【医療業界動向コラム】第10回 医療機関におけるサイバーセキュリティ対策の基本方針が決定される

2022.09.13

COVID-19感染拡大だけではなく、システムでも感染被害の報告が続いている。また、感染だけではなく、デジタルデータの紛失や、ハードウェアそのものの紛失・流出などの他、人による不注意であったり、知識不足に起因するものも少なくはない。

令和4年9月5日に開催された「第12回健康・医療・介護情報利活用検討会医療等情報利活用ワーキンググループ」にて、「今後の医療機関におけるサイバーセキュリティ対策の基本方針」が決定された。その内容は、平時からの予防対応・インシデント発生時の初動対応・被害を受けた後の復旧対応の3カテゴリで構成されている(図1)。

短期的な医療機関におけるサイバーセキュリティ対策
図1:短期的な医療機関におけるサイバーセキュリティ対策

サイバーセキュリティの問題は、病院・診療所単体の問題ではなく、地域医療全体にも影響をあたえるもの。外来診療がストップしたり、救急の受入れが不可になったり、退院調整や予定入院などにも影響が出てくる。地域医療の問題として、今後は地域医療介護総合確保基金の利用なども含めた検討が望まれるところ。

また、医療版ISAC(サイバーセキュリティに関する情報を共有することを目的とした組織の医療版)の創設などについても近々検討グループを立ち上げる方針も明らかにされ、サイバーセキュリティ対策の中長期的な取組についても方針が示されている(図2)。

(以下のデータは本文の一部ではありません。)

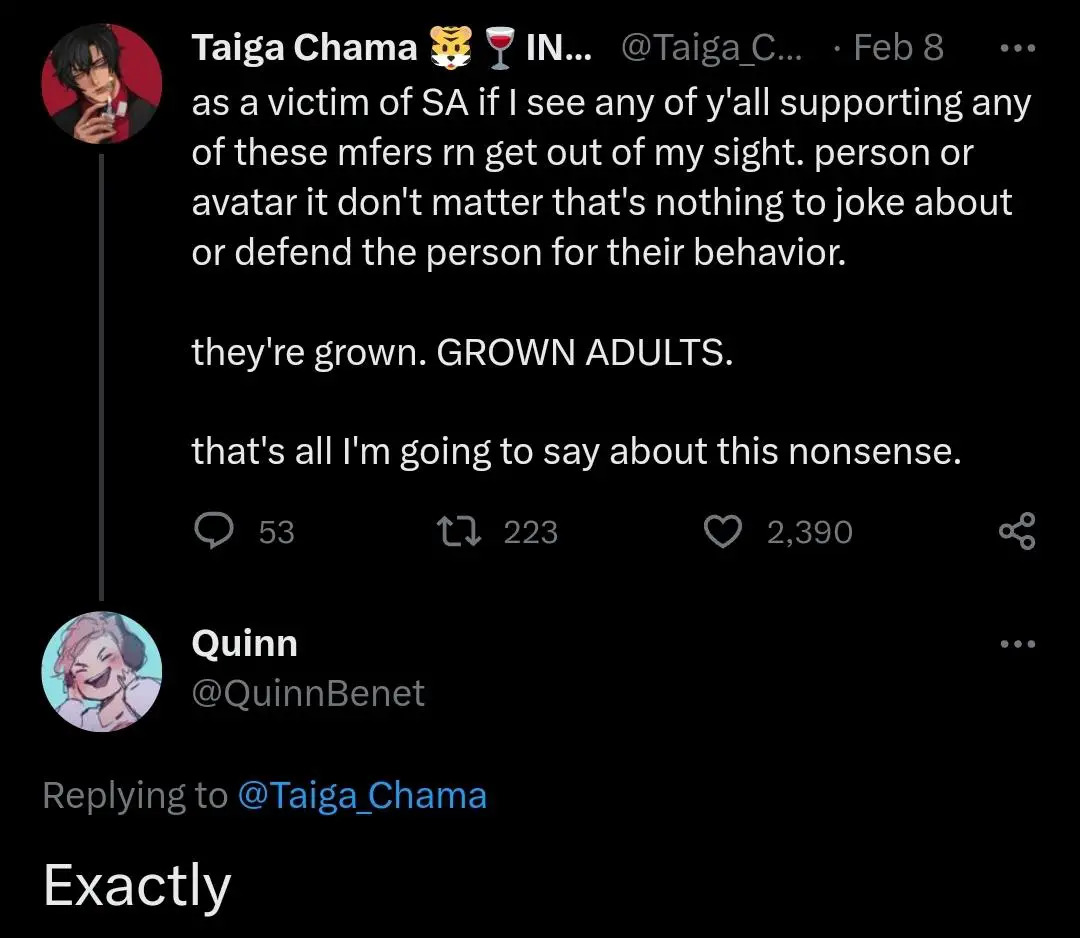This screenshot has width=1080, height=938.
Task: Open the Feb 8 timestamp link
Action: pos(898,48)
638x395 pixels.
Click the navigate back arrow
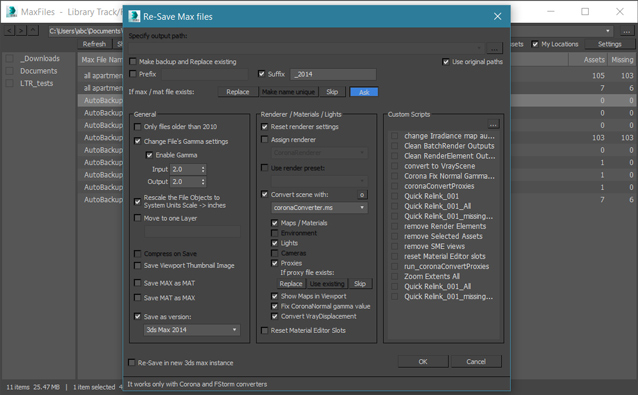[x=10, y=30]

中・長期的な医療機関におけるサイバーセキュリティ対策
図2:中・長期的な医療機関におけるサイバーセキュリティ対策

図2にある「SOC」とはセキュリティ監視を提供するセンターのことで、サイバー攻撃の早期発見を目的とした機関。今年度予算の中で検討することとなっているが、こうした一連の対策については、費用や人的な負担もかかるため、医療現場での対策水準に関する実態調査を本年度中に実施し、医療機関に必要な支援や補助について検討することにしている。ハード・ソフトなどについてだけではなく、教育的側面、専門用語の理解なども含めて知識レベルの底上げに必要になってくる面もあるだろう。

なお、医療情報システムの安全管理に関するガイドラインを今年度末までにアップデートすることも明らかにされている(図3)。オンライン資格確認の開始に合わせて、外部接続するケースも増えてくるし、クラウドサービスの利用も増えてきたので、そうした外部との接続なども踏まえた内容へと更新される予定だ。

医療情報システムの安全管理に関するガイドライン 第5.2版から第6.0版への改定方針
図3:第5.2版から第6.0版への改定方針

オンライン資格確認のスタートは患者にとっても便利になる反面、セキュリティを含めてリスクが高まることとなる。患者への個人情報管理に関する情報発信も合わせて考えるとともに、新たなオンライン資格確認に対する診療報酬上の加算がソーシャルコストにもなることを理解してもらうことが大切だと考える。
総務省では、国民や企業経営者、従業員等に向けた「国民のためのサイバーセキュリティサイト」を本年5月から公開している。サイバーセキュリティに関する知識習得にも有用な情報が網羅されているので、こうした情報を有効に活用し、広めていきたい。